_SOURCE MATERIAL_
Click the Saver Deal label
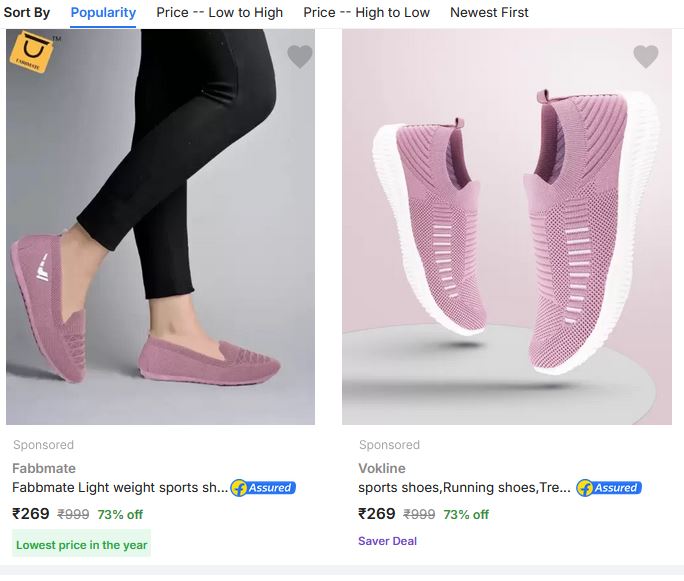pyautogui.click(x=387, y=541)
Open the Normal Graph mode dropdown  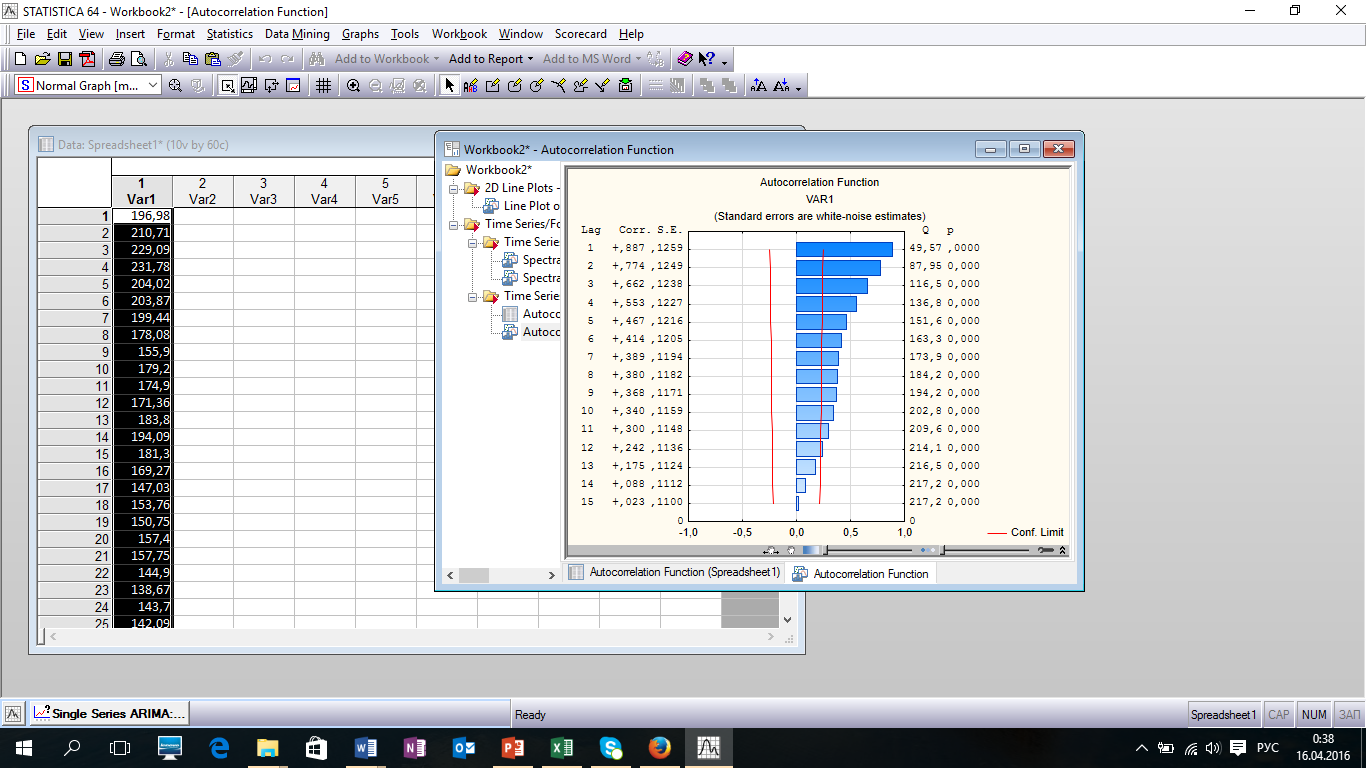pyautogui.click(x=153, y=86)
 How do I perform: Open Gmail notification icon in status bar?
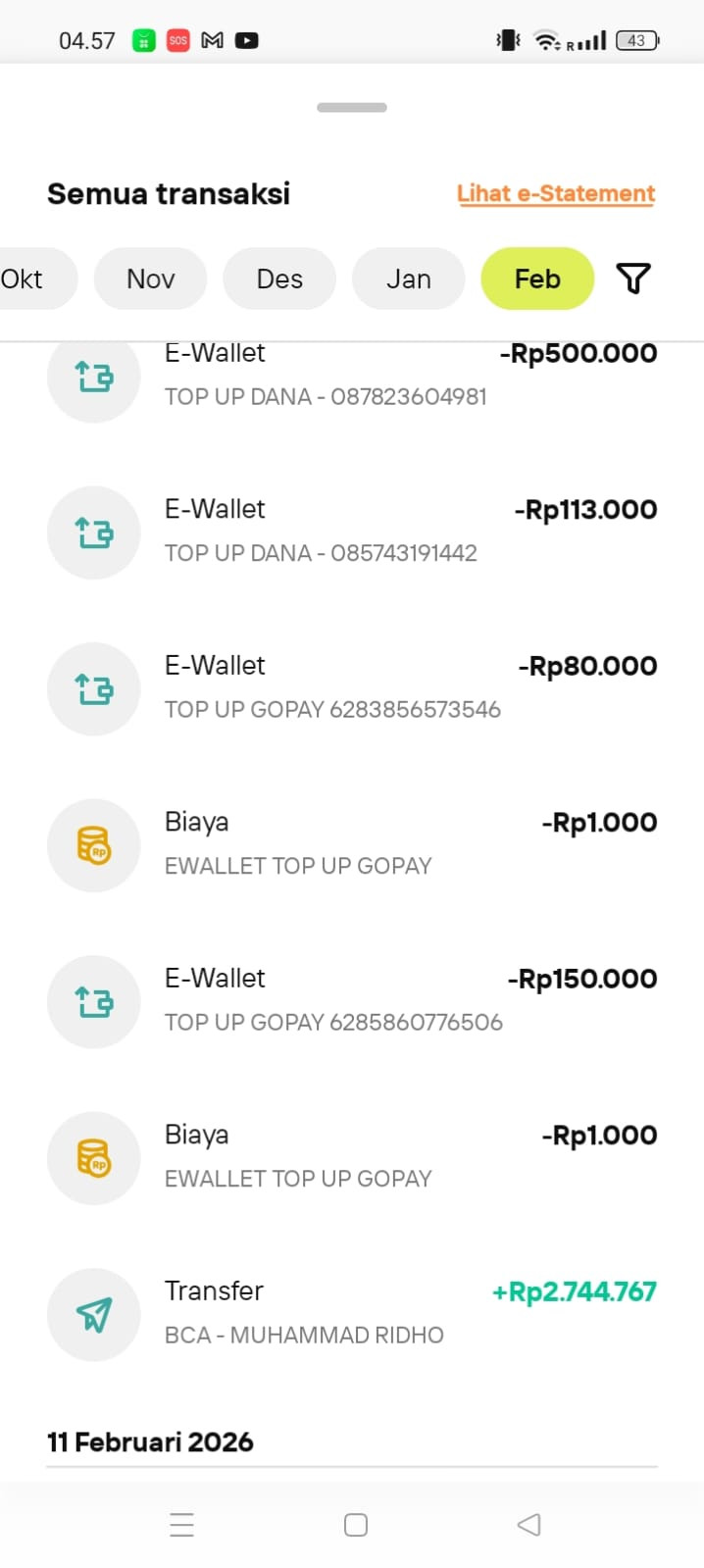212,40
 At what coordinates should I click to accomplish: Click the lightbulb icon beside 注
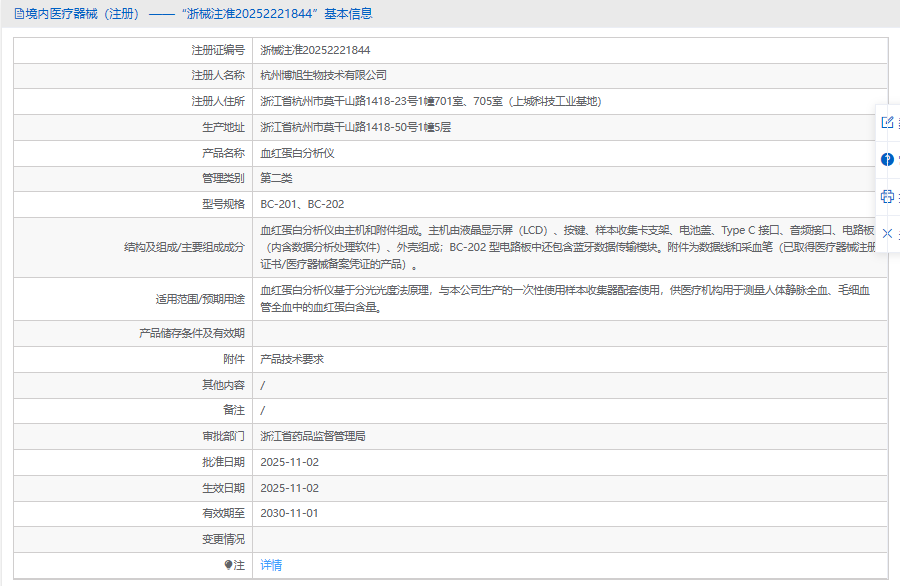point(229,565)
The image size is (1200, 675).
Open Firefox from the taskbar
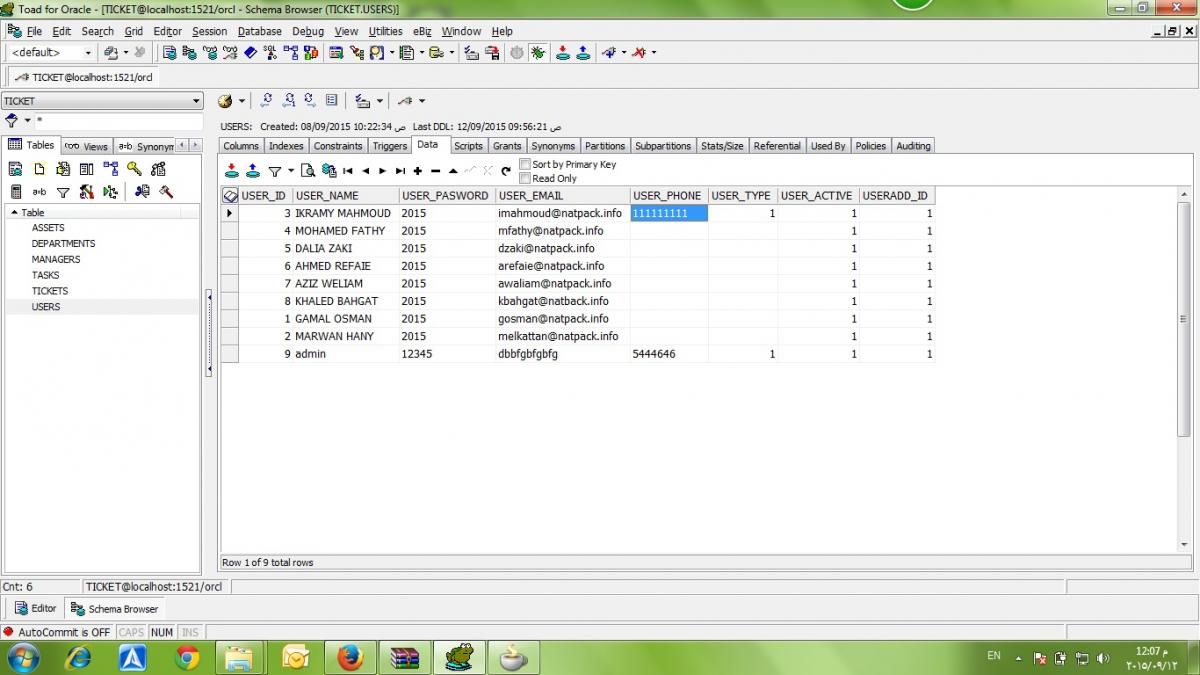(x=349, y=657)
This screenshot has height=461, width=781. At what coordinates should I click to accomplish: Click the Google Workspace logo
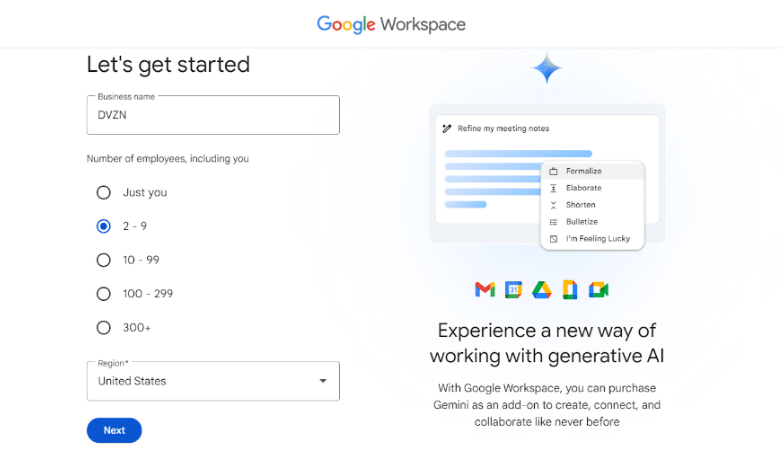pyautogui.click(x=391, y=24)
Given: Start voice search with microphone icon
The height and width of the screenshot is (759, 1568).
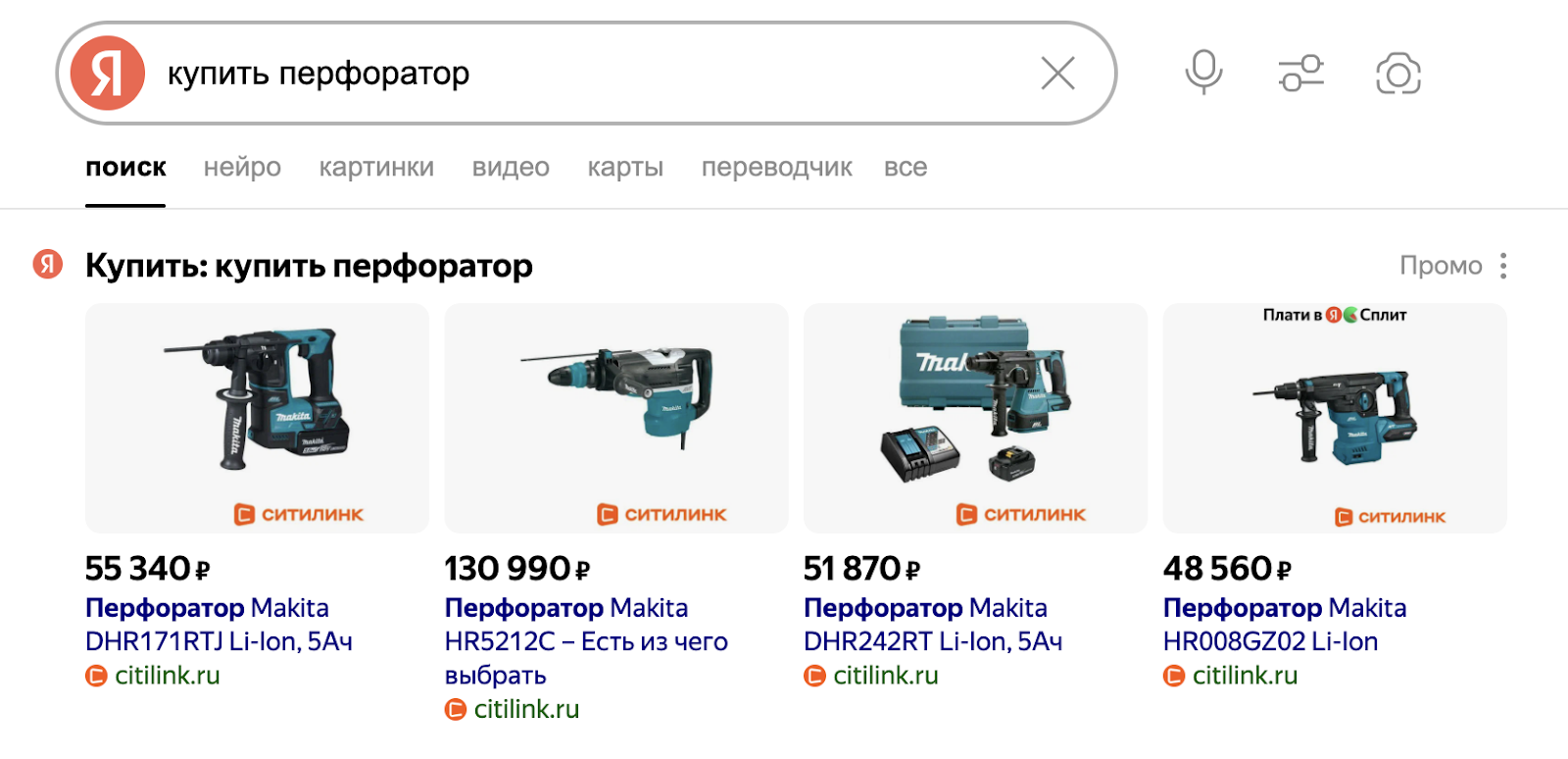Looking at the screenshot, I should (x=1203, y=73).

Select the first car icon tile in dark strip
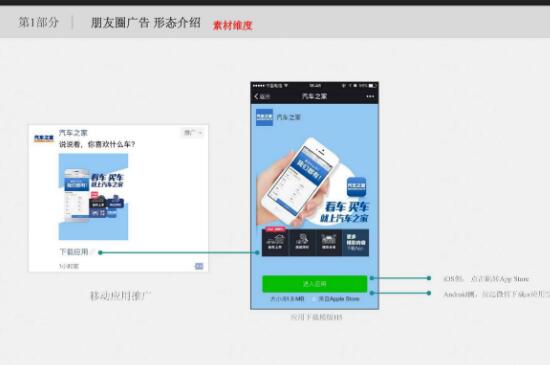(x=275, y=242)
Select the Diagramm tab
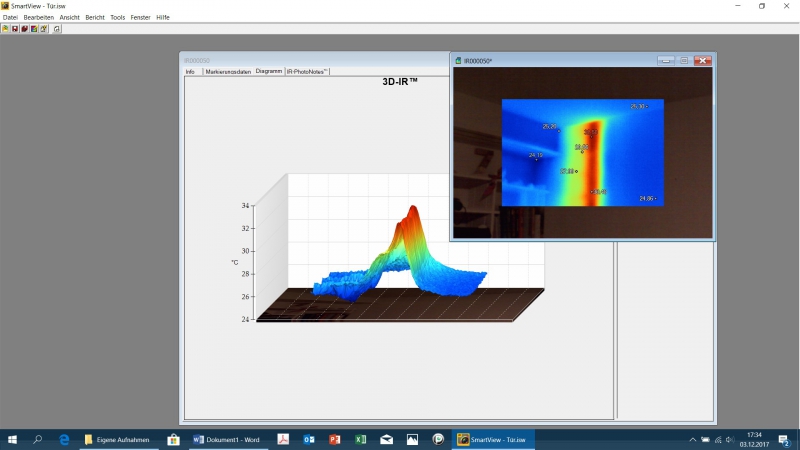Viewport: 800px width, 450px height. tap(269, 72)
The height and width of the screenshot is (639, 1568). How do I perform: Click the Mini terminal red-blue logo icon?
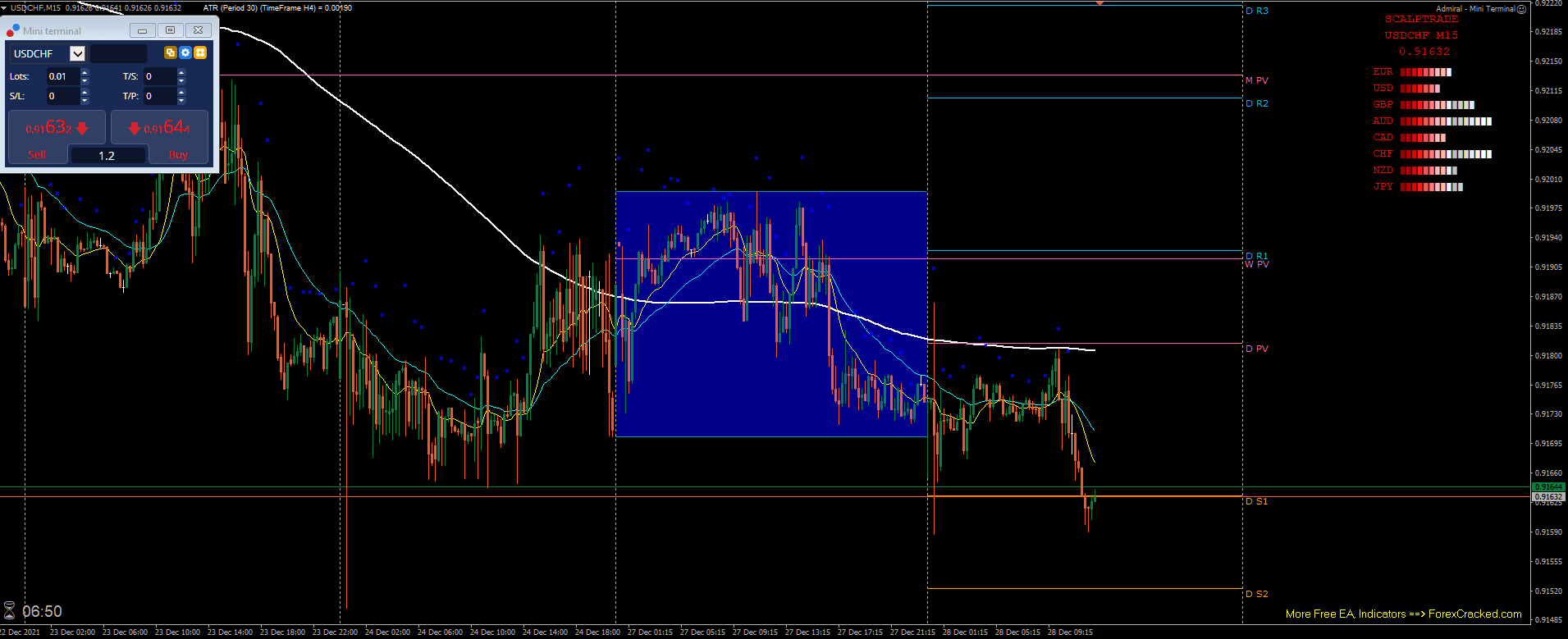click(12, 31)
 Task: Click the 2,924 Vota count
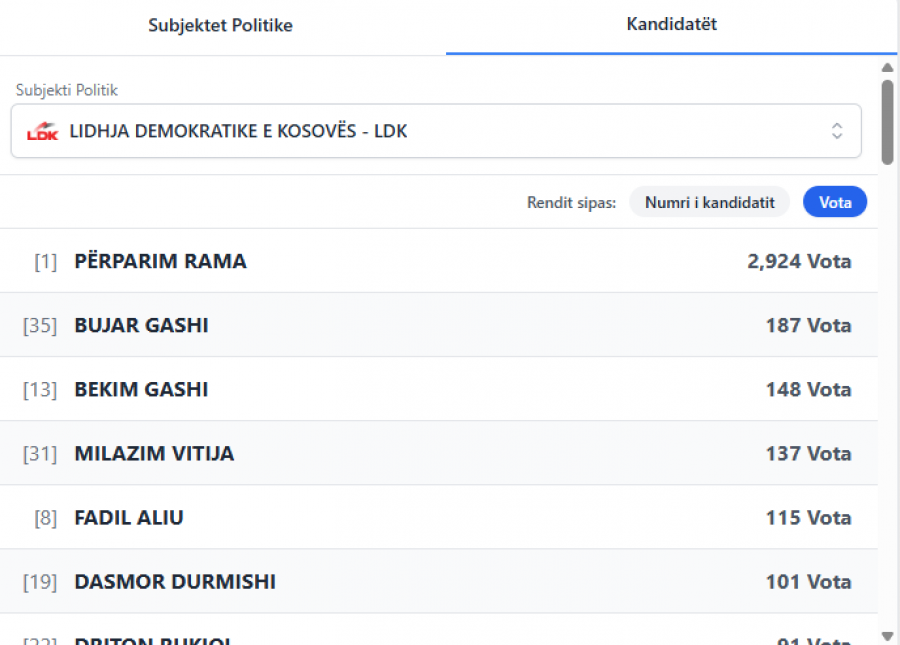coord(799,261)
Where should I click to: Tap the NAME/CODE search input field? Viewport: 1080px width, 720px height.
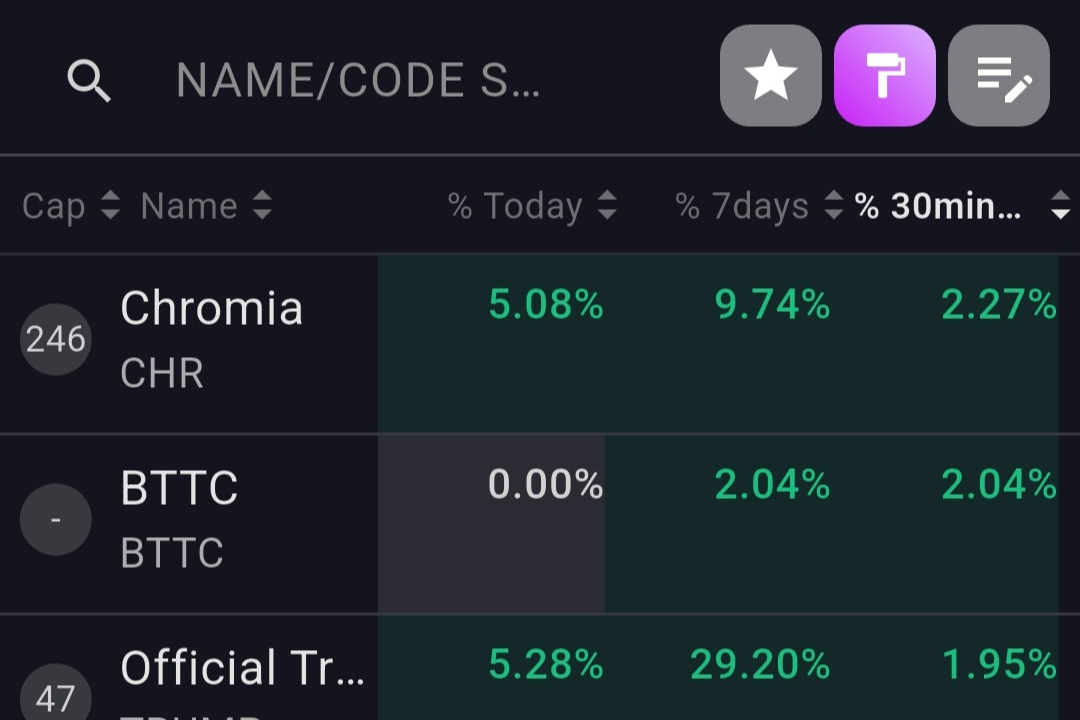(x=360, y=80)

_TRY IT_
Leaving the pictures out, copy exactly the lines from the line that contains "The height and width of the screenshot is (639, 1568)." to the last line of the data, both ends included.

_RESPONSE BELOW_
The height and width of the screenshot is (639, 1568). How do I perform: Click the Mini terminal red-blue logo icon?
click(12, 31)
 Task: Click the 2,924 Vota count
coord(799,261)
Where should I click to: Tap the NAME/CODE search input field? Viewport: 1080px width, 720px height.
(x=360, y=80)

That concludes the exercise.